I’ve never seen a male manager criticized for being bossy or bitchy.

Oh please, just different terminology is typically used (e.g., dictatorial vs. bossy). I see you’re unable to answer the question about bad female managers.

You sure about that? Absolutely willing to bet your life, your career on it?

I’ve seen plenty of good, solid female management in my work experience get praised to their faces and stabbed in the back as “pushy”, “overbearing”, “bitchy” when they aren’t around. And if I’ve seen it, others certainly have.

I’ve seen it in the same organization where the exact same managerial style in a man has been praised as effective, stern, capable and necessary to “get the job done”. So don’t be a hypocrite about this, please. This is a problem that exists, don’t try to minimize it or you become part of the problem.

This isn’t an anomaly. The only reason it appears to be one is because of the high profile of the particular woman involved.

There is every possibility of a woman manager being incapable of doing a job as a man is, but that’s not the point you’re trying to make, it’s the smokescreen you’re using to obfuscate the issue in the article. The primary difference is that when the man is ineffective, chances are better than average he won’t lose his job for it, nor will anyone tear him down about it unless or until it becomes a detriment (read: costs the company $$) to the organization.

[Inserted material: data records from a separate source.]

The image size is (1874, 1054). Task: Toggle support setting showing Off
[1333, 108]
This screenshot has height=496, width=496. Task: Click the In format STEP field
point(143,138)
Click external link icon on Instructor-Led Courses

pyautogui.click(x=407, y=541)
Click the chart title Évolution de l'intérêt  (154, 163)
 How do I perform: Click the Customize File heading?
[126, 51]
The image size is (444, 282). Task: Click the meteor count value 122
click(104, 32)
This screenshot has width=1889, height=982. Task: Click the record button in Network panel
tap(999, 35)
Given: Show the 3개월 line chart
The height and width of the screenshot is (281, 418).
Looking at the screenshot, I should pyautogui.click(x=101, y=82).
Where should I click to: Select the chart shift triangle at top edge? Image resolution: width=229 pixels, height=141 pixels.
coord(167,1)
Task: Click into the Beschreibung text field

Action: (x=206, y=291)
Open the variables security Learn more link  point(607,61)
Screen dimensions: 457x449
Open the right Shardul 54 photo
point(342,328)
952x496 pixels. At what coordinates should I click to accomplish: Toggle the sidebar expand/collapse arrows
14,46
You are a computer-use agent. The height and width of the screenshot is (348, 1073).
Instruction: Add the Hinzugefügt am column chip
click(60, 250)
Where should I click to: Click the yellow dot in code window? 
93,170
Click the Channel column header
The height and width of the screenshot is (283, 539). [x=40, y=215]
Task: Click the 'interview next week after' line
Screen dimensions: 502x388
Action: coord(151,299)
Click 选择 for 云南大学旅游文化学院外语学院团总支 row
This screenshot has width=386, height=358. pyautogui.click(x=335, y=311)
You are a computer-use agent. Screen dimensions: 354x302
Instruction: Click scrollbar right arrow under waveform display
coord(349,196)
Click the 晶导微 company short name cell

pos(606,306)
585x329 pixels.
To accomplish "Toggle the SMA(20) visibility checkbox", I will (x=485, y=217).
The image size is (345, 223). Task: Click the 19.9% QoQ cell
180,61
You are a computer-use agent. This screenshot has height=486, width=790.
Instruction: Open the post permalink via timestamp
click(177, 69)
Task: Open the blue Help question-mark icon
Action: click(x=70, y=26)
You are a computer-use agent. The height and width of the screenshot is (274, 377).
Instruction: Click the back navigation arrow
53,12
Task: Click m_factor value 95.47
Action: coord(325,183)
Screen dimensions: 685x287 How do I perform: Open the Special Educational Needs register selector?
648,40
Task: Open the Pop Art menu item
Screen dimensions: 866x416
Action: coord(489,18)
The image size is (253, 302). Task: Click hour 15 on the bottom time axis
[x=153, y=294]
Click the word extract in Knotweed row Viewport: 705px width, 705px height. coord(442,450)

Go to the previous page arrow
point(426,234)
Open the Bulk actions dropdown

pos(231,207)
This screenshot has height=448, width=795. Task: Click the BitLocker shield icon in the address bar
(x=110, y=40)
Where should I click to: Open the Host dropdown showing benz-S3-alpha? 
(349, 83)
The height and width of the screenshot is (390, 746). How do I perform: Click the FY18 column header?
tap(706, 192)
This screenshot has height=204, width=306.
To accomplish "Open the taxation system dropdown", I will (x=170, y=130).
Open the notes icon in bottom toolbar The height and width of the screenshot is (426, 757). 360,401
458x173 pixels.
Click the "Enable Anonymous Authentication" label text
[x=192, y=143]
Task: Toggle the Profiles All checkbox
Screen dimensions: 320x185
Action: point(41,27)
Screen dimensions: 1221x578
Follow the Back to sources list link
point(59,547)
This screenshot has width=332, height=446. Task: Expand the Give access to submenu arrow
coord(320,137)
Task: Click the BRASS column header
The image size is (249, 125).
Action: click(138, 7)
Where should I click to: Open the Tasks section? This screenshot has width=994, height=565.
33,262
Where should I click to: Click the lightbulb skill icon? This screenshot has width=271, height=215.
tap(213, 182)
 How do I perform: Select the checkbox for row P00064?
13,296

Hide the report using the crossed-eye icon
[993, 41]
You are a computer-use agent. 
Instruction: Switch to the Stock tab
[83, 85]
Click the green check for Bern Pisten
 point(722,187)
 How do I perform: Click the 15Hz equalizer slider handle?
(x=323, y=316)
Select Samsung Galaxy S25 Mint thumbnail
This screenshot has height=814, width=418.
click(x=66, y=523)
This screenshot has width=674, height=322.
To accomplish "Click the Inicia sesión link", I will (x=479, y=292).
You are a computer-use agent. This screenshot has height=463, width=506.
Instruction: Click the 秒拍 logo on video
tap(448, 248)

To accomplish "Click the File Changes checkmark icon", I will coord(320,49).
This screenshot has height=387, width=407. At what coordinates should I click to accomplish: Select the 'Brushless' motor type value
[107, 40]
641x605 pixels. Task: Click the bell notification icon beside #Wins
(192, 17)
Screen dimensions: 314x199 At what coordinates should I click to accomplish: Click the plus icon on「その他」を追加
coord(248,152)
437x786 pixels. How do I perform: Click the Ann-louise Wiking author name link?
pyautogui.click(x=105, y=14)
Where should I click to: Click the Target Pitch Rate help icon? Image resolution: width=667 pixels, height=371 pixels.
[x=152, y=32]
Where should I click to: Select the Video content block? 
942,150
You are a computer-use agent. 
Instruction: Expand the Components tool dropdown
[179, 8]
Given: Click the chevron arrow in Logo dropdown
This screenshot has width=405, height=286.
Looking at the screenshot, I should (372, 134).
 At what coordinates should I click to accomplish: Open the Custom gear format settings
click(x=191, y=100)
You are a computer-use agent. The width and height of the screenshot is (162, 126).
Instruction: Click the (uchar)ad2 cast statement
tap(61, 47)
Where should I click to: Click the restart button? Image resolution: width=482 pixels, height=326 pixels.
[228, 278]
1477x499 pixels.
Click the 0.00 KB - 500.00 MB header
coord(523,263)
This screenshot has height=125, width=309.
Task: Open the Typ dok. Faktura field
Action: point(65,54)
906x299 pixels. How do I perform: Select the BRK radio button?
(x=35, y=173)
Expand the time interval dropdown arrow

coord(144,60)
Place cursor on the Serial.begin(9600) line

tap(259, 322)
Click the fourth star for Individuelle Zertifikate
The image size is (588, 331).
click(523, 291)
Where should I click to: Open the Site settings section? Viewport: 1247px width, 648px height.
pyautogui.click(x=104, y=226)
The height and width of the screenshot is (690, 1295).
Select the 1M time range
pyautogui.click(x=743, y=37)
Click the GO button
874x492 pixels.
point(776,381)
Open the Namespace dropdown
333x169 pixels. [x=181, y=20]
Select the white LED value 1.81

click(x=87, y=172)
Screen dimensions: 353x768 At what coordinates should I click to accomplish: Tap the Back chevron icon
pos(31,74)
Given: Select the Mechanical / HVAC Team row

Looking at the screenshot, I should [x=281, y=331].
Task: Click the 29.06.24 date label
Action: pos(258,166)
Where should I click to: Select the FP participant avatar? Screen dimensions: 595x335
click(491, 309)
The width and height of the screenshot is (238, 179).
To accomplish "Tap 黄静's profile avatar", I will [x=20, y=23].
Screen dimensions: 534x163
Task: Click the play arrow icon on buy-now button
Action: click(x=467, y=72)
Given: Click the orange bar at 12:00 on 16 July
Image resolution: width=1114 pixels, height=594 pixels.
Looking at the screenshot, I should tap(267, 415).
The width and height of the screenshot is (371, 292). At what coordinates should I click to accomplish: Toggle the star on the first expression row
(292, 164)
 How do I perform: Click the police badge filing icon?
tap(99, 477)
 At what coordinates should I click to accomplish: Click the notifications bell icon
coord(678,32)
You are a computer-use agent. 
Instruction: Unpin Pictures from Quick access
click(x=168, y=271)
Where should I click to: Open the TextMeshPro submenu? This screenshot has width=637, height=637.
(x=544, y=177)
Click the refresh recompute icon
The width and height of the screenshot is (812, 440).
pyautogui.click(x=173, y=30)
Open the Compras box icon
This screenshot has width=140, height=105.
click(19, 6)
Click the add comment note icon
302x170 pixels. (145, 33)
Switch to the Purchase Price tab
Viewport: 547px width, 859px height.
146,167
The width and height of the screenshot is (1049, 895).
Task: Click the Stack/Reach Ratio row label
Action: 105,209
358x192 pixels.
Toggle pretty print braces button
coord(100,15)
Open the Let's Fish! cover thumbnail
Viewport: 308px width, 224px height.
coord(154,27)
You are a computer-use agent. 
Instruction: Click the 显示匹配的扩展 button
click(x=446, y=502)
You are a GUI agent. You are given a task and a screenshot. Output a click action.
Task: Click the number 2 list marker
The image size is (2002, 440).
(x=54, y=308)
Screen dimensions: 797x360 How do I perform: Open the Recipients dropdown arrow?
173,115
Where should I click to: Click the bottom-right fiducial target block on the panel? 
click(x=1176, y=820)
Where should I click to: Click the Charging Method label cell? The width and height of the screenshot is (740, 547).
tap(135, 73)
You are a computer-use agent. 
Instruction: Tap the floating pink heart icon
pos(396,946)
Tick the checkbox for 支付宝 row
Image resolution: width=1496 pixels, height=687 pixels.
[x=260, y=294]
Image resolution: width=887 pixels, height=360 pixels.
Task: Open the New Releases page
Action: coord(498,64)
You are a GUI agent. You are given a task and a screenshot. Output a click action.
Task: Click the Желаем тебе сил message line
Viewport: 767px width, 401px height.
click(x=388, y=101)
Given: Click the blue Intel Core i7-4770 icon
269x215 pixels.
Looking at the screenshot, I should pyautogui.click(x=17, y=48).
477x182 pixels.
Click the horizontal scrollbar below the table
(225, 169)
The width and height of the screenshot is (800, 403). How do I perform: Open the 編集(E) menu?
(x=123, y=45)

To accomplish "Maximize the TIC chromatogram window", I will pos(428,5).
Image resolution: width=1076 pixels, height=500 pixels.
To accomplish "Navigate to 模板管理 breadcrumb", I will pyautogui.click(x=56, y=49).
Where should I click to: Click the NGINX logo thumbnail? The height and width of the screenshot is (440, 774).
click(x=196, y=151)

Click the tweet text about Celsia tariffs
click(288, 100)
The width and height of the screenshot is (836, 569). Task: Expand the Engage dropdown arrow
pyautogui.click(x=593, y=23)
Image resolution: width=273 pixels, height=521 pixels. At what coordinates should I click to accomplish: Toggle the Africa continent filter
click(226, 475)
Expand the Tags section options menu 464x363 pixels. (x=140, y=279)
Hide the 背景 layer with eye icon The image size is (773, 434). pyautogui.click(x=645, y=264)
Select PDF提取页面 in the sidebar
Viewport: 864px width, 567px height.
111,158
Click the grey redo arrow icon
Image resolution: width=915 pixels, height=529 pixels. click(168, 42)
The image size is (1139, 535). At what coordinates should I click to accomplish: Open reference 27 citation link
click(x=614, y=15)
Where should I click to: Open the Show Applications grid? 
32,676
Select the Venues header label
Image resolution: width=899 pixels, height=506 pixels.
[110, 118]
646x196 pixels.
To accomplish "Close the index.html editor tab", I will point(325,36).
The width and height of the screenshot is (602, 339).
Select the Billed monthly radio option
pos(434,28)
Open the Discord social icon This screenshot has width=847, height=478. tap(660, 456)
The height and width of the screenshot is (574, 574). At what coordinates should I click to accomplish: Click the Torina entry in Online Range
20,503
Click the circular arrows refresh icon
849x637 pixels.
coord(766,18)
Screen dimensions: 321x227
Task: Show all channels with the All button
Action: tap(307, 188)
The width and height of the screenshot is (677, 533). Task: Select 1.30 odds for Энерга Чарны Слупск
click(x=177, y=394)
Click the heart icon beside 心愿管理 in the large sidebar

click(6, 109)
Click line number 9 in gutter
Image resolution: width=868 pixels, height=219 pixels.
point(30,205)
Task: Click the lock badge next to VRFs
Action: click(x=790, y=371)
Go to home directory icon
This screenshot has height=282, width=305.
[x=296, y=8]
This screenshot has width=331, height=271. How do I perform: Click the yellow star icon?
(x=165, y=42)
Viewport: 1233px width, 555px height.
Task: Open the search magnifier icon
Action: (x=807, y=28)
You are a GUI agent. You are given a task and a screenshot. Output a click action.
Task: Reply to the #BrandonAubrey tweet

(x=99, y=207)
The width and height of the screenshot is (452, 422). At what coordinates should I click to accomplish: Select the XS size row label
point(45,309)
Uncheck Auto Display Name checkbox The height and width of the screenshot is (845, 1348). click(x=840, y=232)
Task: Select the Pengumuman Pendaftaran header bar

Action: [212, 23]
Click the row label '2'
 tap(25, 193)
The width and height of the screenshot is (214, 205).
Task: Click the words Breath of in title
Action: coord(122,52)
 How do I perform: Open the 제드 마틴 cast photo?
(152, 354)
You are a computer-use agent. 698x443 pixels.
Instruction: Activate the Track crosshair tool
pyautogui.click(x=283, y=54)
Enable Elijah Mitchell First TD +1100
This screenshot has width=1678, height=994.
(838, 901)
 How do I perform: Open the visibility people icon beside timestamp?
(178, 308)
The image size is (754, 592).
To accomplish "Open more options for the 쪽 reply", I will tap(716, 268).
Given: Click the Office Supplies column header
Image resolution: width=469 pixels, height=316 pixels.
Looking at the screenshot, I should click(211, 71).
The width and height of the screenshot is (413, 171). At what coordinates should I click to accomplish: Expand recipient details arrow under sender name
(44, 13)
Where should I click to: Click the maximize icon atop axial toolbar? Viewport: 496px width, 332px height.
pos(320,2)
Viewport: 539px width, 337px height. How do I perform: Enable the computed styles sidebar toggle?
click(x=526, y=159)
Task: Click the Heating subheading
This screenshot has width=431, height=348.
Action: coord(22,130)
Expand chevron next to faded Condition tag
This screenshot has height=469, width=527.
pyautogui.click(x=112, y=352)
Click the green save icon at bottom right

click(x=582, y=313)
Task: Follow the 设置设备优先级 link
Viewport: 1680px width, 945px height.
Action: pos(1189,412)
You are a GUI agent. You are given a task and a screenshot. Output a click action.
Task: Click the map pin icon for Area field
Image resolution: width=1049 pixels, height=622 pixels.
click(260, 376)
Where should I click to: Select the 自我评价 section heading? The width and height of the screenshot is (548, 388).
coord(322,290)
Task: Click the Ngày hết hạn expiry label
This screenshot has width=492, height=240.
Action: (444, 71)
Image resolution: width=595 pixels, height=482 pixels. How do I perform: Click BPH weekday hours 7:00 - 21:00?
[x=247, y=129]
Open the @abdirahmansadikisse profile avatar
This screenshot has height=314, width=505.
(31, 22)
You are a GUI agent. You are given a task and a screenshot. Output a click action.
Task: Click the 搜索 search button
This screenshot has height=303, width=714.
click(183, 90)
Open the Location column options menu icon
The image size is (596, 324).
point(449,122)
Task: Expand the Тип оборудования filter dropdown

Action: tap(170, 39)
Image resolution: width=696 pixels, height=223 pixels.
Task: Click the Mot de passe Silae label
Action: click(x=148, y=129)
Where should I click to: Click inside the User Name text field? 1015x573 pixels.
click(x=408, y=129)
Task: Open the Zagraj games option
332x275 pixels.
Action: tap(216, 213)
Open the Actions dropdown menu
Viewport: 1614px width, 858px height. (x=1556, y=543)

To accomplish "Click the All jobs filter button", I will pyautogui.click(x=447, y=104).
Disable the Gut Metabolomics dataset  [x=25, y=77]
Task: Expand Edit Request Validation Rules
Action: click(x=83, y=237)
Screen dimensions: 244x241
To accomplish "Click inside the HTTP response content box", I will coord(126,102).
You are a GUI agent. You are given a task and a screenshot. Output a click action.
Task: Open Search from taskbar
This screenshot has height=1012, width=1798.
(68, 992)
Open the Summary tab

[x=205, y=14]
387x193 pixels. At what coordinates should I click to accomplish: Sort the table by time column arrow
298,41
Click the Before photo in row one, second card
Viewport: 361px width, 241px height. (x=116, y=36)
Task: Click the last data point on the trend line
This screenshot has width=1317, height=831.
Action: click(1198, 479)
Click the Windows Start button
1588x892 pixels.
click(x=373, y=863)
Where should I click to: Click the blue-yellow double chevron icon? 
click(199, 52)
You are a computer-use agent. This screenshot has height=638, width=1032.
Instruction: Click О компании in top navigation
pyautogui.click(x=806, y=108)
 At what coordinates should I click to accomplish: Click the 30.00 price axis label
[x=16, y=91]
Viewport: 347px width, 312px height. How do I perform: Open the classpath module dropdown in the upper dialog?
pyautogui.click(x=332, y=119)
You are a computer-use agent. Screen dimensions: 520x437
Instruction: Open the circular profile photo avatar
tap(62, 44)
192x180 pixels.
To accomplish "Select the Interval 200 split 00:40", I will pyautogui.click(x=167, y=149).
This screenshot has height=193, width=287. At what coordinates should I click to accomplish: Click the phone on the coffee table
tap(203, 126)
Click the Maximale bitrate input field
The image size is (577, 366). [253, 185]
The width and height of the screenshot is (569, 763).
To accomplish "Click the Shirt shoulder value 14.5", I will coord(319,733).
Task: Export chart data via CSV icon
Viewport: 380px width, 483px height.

Actually, my second point was about the reports concerning Abramson’s management style. Too bad you can’t take it at face value. The NYT has a long history of women hating, which includes salary discrimination, but all of that doesn’t exclude the possibility that Abramson was a lousy people manager and collaborator and that was the underlying reason why they got rid of her. The salary stuff and her lawyering up then could have intersected that and pushed it over the edge more quickly (that’s not a justification for the salary inequality!) The fact that the Times didn’t treat Abramson right in some meaningful ways doesn’t mean she didn’t otherwise deserve to go, or should have even been hired originally. But I’ve just read the news reports, same as you, have a sense how management often operates and know nothing more specific. Pulitzer Prizes don’t impress me (ever read their book award list, or articles about how prizes are chosen?).